(Beginning of DATA FOR ANALYSIS)
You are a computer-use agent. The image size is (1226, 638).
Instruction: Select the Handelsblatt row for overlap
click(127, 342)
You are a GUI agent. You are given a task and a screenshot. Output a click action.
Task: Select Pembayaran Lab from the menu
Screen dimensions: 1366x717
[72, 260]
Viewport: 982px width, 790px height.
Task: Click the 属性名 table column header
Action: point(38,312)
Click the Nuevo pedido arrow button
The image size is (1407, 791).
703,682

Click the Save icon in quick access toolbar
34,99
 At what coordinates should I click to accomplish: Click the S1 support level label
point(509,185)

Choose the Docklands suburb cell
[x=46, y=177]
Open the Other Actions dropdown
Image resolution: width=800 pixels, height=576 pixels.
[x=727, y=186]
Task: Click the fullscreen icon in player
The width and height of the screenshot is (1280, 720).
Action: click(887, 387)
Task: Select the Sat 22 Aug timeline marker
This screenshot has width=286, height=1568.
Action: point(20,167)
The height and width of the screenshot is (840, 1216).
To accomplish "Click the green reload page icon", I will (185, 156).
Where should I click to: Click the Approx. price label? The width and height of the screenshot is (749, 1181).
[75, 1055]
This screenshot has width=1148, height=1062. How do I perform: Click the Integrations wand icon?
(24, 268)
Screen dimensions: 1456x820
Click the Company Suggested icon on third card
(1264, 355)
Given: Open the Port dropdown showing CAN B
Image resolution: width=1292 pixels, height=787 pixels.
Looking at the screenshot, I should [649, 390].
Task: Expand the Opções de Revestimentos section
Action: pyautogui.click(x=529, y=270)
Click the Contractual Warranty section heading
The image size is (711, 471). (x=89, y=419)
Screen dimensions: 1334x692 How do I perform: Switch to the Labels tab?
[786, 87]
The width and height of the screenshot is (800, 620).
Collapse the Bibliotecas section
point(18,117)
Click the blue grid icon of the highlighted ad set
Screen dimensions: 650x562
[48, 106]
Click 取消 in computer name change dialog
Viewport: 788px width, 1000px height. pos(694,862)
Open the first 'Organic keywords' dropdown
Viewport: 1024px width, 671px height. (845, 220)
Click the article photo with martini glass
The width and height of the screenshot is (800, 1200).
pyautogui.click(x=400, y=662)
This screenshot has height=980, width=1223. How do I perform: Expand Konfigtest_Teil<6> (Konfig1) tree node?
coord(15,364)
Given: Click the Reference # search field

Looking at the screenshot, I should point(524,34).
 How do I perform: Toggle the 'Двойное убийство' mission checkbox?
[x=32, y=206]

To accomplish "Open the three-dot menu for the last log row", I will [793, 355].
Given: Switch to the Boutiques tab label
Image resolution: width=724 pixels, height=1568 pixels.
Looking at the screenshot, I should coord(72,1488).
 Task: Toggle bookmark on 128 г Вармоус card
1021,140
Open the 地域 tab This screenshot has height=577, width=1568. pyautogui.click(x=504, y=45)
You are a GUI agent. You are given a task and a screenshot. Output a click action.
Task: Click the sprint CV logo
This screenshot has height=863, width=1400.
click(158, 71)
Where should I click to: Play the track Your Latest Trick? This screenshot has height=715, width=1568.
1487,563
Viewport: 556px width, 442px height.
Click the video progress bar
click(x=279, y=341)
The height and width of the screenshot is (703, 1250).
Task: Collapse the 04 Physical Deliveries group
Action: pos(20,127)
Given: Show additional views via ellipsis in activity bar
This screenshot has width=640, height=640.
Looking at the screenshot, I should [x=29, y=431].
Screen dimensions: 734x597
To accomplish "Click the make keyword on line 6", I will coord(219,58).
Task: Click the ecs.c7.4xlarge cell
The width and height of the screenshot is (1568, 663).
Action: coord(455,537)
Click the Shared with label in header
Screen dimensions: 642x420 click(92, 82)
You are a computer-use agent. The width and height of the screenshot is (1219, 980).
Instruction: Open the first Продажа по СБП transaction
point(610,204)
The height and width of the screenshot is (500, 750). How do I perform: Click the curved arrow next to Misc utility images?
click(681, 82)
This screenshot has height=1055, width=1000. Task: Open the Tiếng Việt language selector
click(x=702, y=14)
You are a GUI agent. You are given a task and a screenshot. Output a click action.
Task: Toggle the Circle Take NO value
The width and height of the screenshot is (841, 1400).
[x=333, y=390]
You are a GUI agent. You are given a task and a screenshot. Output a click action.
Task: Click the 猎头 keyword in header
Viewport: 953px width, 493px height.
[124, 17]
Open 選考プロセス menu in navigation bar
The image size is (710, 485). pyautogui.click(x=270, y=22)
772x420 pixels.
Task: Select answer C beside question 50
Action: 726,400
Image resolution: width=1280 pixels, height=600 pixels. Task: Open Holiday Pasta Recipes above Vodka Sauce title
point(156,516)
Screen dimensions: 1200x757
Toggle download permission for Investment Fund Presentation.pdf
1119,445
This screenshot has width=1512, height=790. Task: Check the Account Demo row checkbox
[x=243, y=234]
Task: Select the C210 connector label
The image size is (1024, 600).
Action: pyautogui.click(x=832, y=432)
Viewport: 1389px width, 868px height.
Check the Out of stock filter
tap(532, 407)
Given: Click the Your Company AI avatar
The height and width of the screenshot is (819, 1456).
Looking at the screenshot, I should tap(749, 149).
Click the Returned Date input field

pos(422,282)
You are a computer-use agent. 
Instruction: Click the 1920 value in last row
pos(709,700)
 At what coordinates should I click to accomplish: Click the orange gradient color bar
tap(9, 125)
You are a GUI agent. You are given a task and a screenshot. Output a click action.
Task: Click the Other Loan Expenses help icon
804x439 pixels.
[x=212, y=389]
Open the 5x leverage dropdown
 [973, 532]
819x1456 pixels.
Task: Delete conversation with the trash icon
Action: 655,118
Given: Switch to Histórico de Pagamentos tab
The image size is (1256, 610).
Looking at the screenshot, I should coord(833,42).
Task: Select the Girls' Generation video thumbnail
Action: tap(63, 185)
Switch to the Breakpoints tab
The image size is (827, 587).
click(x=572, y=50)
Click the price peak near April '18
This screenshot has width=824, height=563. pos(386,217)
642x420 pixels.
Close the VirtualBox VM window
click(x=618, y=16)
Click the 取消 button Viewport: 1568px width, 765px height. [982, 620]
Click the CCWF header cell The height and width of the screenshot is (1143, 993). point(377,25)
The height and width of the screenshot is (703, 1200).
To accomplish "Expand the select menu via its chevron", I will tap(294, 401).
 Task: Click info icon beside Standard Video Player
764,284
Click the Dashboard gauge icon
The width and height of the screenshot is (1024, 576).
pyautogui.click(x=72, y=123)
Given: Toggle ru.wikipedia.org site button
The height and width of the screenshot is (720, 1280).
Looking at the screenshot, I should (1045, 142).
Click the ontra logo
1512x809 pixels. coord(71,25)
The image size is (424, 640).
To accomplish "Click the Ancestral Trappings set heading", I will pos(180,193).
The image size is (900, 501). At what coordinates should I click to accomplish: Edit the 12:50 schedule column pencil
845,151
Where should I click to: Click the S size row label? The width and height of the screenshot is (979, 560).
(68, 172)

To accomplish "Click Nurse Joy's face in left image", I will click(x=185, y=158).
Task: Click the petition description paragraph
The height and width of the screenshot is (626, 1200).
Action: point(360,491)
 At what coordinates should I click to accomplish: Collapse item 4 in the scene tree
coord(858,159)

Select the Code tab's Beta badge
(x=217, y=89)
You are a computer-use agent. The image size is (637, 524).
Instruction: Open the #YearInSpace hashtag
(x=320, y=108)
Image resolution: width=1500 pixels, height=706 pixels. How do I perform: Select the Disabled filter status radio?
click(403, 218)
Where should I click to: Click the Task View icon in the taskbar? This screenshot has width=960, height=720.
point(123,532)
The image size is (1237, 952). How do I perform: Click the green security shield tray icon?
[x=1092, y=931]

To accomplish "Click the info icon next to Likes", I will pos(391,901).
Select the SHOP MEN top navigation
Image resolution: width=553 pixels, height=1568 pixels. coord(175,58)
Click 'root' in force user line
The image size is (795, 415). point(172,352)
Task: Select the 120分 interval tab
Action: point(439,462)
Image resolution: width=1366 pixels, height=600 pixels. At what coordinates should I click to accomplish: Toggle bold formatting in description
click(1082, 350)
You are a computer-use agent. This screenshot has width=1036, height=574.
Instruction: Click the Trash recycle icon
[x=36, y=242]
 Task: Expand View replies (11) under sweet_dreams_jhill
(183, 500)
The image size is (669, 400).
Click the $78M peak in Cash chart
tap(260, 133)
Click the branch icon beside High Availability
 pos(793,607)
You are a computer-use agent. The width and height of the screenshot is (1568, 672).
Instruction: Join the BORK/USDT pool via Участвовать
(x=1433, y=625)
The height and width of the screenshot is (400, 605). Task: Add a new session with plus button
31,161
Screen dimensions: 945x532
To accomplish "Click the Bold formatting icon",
(End of DATA FOR ANALYSIS)
HOW TO COMPLETE THIS TASK. In the entries above, the lines from the one bearing "Click the Company" up to and including the one bearing "The width and height of the screenshot is (800, 620)." should be transcribed exactly; no other line is wanted.

OUTPUT BELOW.
Click the Company Suggested icon on third card
(1264, 355)
Given: Open the Port dropdown showing CAN B
Image resolution: width=1292 pixels, height=787 pixels.
Looking at the screenshot, I should [649, 390].
Task: Expand the Opções de Revestimentos section
Action: pyautogui.click(x=529, y=270)
Click the Contractual Warranty section heading
The image size is (711, 471). (x=89, y=419)
Screen dimensions: 1334x692 How do I perform: Switch to the Labels tab?
[786, 87]
The width and height of the screenshot is (800, 620).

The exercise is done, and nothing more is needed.